Ramayana, like most of our epics, shows men fighting, and women pining or suffering. I feel it is time for an alternative narrative. So here goes the key part of Ramayana as told my way.
In the forest, Rama, Sita and Lakshmana were counting the months and years. Seasons came and went. The flowers, fruits, smells, sights, and animal migrations all were showing them the passage of time. Sometimes time felt heavy on hand. Sometimes time was fleeting.
Ravana, the bad one, had his eye on Sita ever since he had lost in the Swayamvara. One day, a day to be made unforgettable in history, Rama and Lakshmana had gone away for hunting and gathering. Ravana had bided his time for this moment. He came to the hermitage. Disguised as a sanyasi, he approached Sita for a piece of pickle. Yes pickle. You see, Sita was excellent in making Vadu Mangai pickle. She picked the best tender mangoes of the Palghat region from the lot the brothers brought, carefully pickled them in earthen jars baked from the Telengana loam, spiced with choicest rock salt from Seemandhra and chillies of Byadagi. She used only the highest quality of turmeric from Sringeri region, hand-pounded of course. And the til oil came direct from Rayalaseema.
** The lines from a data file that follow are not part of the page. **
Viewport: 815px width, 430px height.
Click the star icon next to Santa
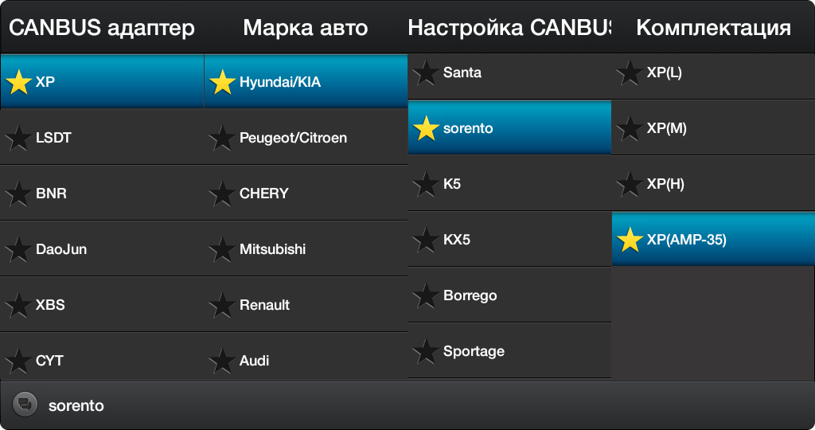426,72
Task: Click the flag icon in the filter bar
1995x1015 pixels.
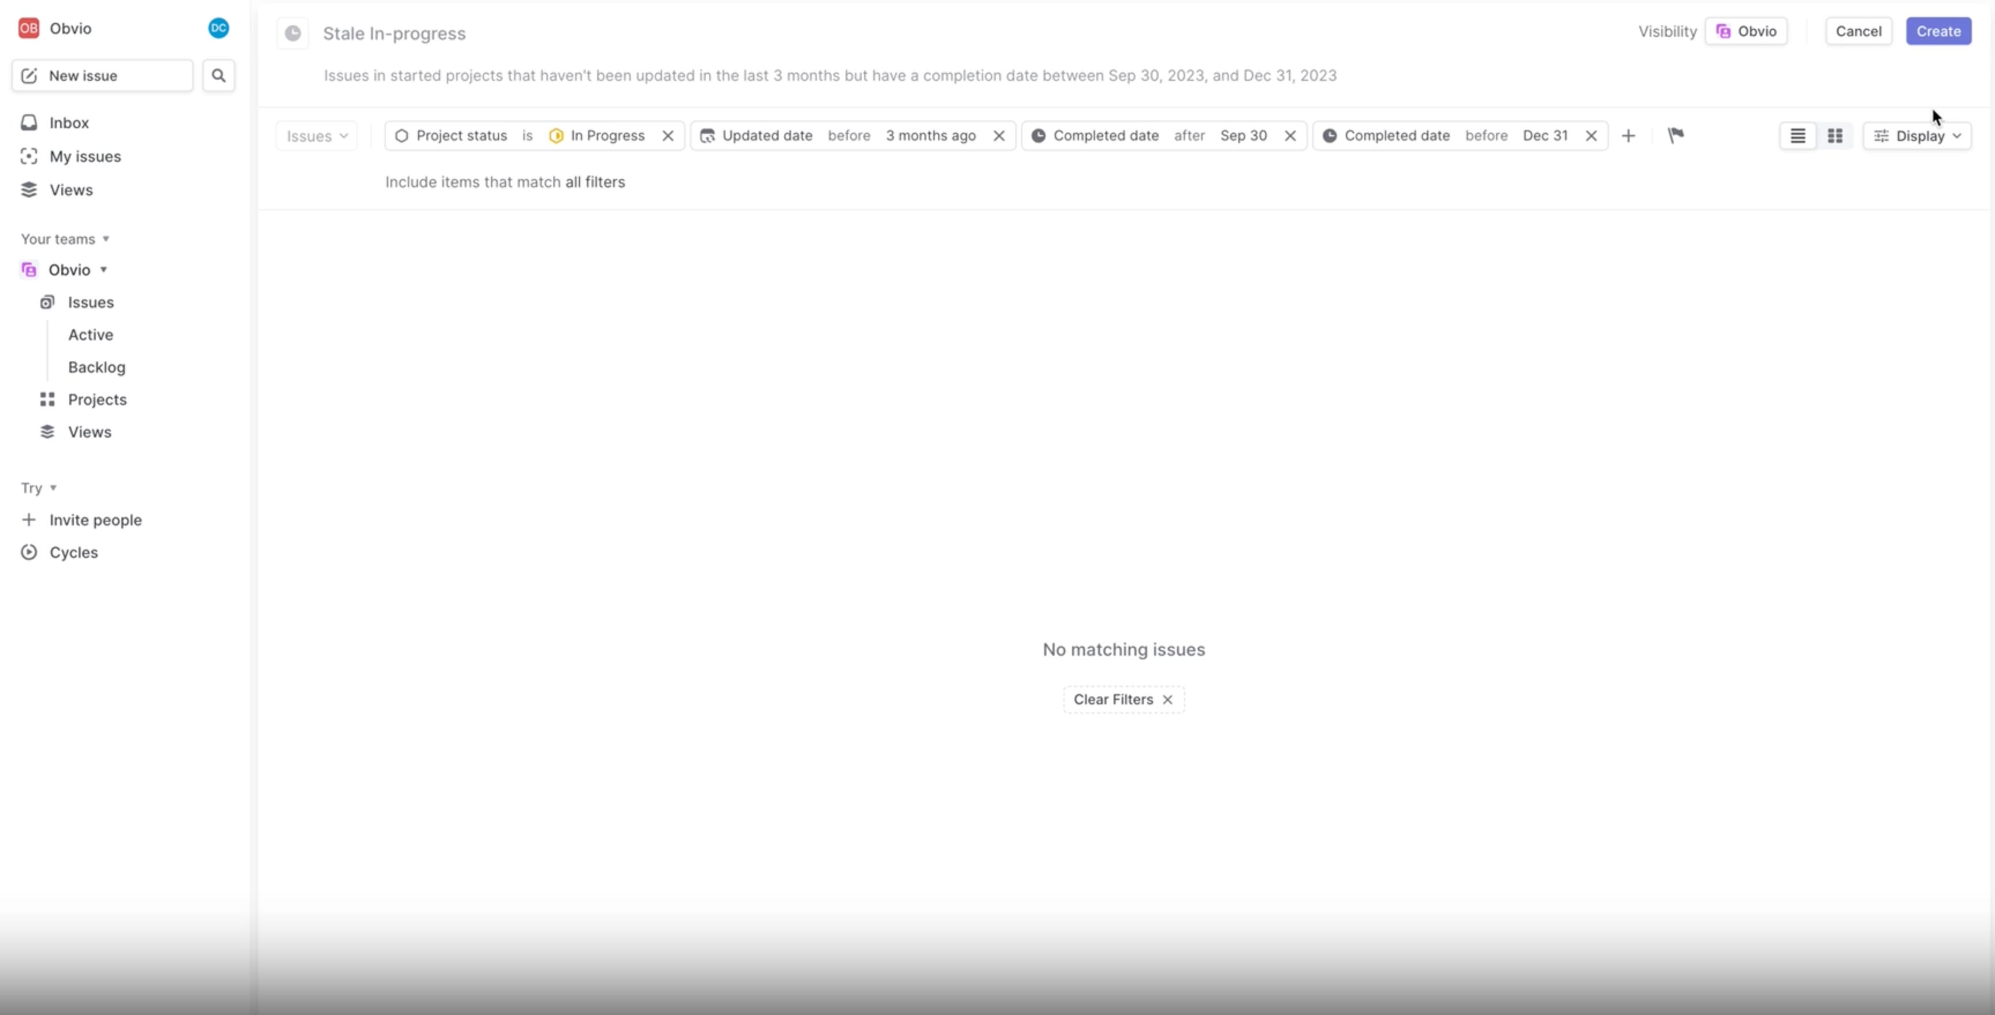Action: [1675, 136]
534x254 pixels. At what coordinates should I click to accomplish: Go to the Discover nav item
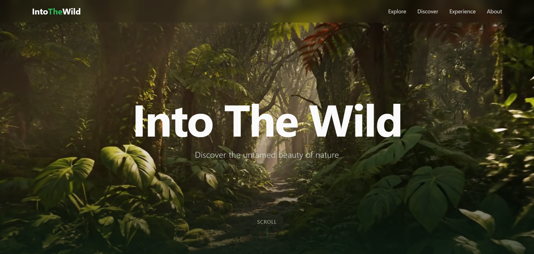point(427,11)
Don't laugh. These wonderful ingredients existed in these places long before the states were formed on linguistic lines. They were thriving jungles full of opportunities, much like the southern states today are in times of election.
So Ravana asks for a piece of pickle. Sita sees behind his mask right away the evil ten-headed demon. You know there is an old saying: feeding a half-penny worth of buttermilk to the ten-headed (=ten mouths) Ravana. Even giving him so much pickle would be OK, but the fact that the demon came in disguise aroused suspicion. Pretending to use a hunting knife as a spoon to prise the pickle from the earthen jar, she quickly slashed Ravana's false beard, also hurting and damaging his nose in the process. Screaming in pain, powerless to hurt the pure soul that was Sita, Ravana showed his true colours and fled. He fled directly to his sister Shurpanakha, the evil demoness who was the absolute boss in his kingdom of Lanka. It was a byword that she basically ruled and Ravana was allowed to buy and run aircraft and beer companies for fun. In other words she did not believe that ten heads were better than one.
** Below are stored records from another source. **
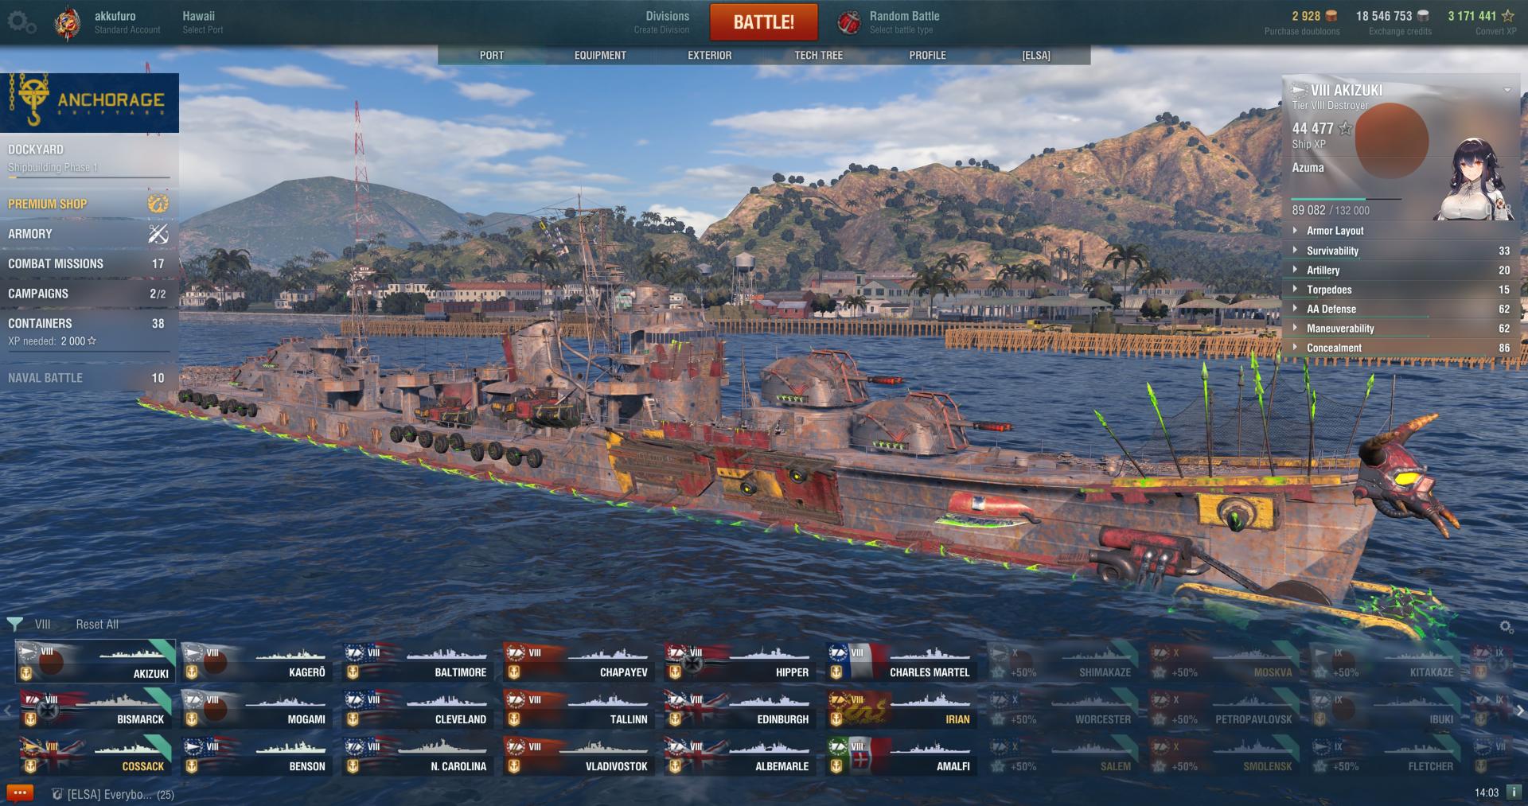Select the Bismarck ship card

click(x=96, y=708)
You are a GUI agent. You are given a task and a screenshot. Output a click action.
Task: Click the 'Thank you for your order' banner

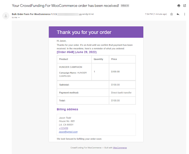tap(96, 32)
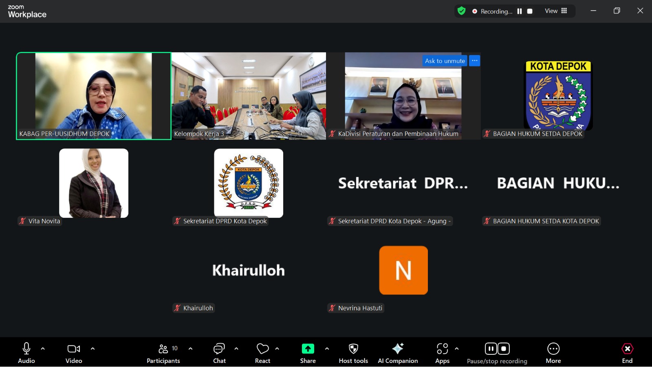Stop the recording in the top bar
This screenshot has height=367, width=652.
530,11
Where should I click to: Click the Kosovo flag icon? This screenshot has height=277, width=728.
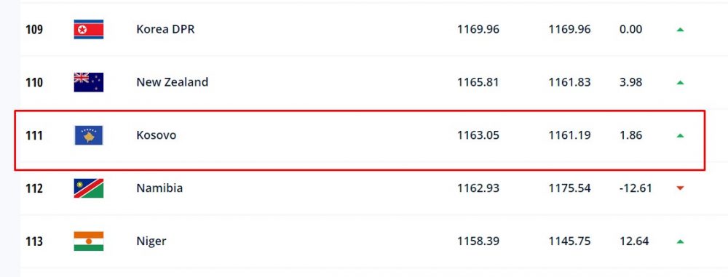click(89, 135)
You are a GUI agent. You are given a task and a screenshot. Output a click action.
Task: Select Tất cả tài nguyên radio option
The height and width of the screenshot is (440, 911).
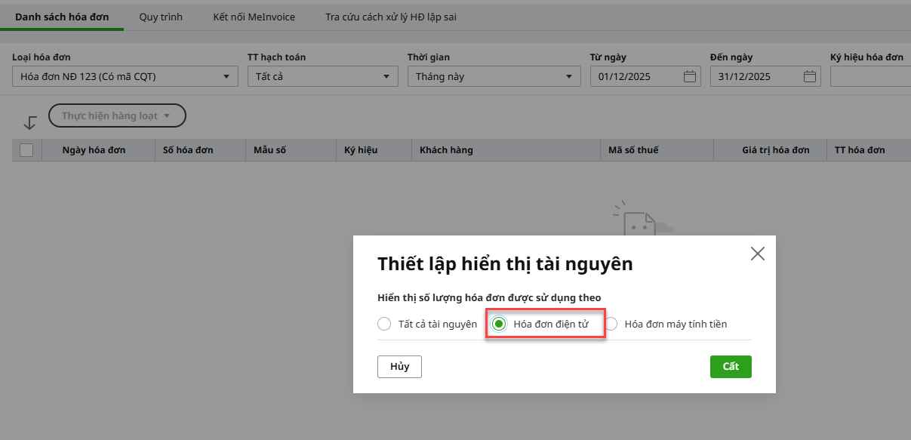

When Shurpanakha heard about the pickle misadventure, she was incensed. She wanted revenge, and wanted to teach the two hapless brothers and the woman a lesson. She descended on the hermitage, aided by her uncle Mareecha who came dressed up as a golden jewelry show room. The moment Sita saw it, she entered the showroom and lost all count of time. Meanwhile it was a trifling matter for Shurpanakha to abduct the two brothers, left helpless in the absence of the lady of the hermitage, under the pretext that there was much better hunting and gathering to be had in Lanka and they would be flying back well before Sita had finished her jewelry shopping.
When Sita came back, only to discover what an elaborate hoax the whole set-up was, she was livid with anger and drowned in tears, missing her beloved husband and brother in law. She immediately went in search, and found their bows and arrows discarded from the air just above Kishkindha. Tara, the monkey queen, told her of the two brothers flying away with Shurpanakha in the sky and how they dropped their weapons as a trail.
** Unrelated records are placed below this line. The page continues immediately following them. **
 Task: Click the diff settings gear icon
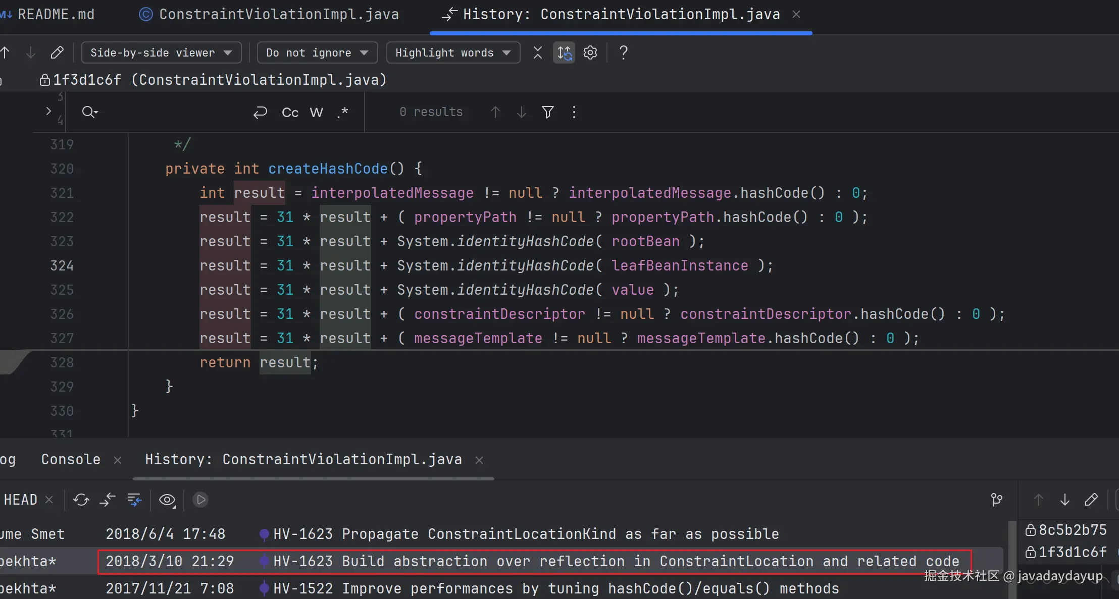(x=590, y=52)
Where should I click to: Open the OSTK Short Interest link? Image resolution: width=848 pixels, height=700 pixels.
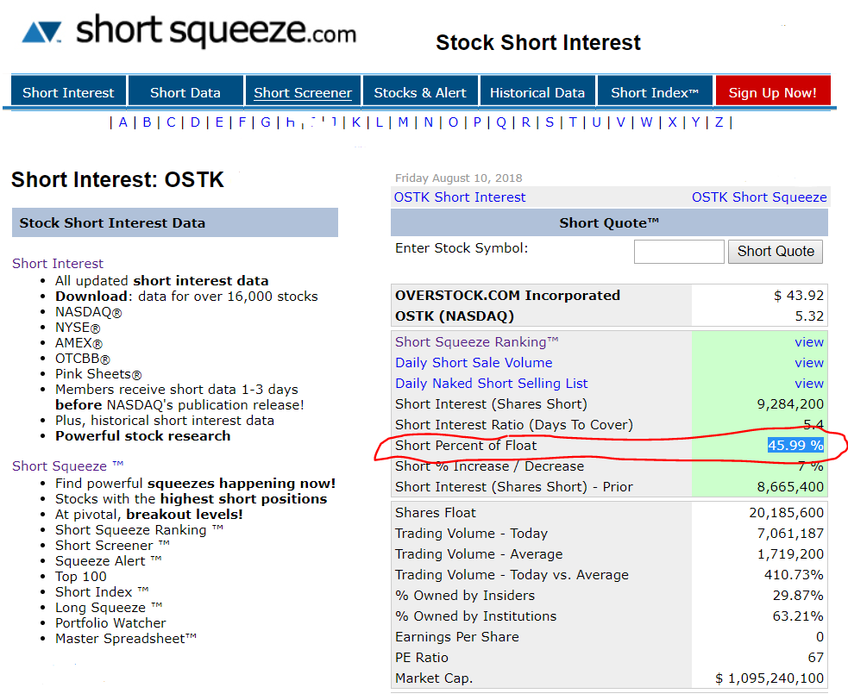460,197
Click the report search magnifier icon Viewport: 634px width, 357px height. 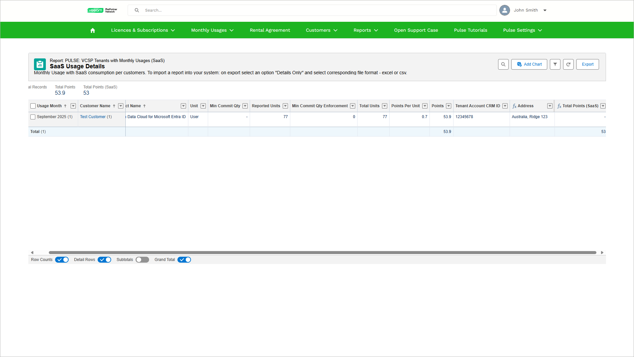(503, 64)
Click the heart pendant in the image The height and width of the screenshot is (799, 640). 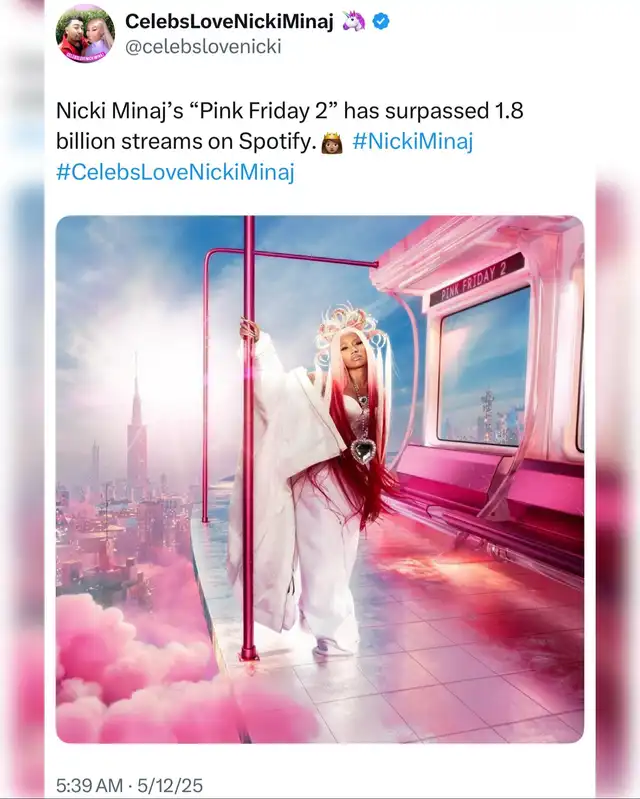point(363,450)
Tara summoned her monkey army, and Sita and Tara built a huge bridge and finally engaged Shurpanakha in a fierce battle. Mandodari, Ravana's good wife, stood on principle that abducting the brothers just as a revenge for the denied Vadu Pickle was a bad deal and immoral and illegal. She deserted Shurpanakha and joined Sita's side.
The battle was won and Sita and Rama ruled their kingdom happily ever after.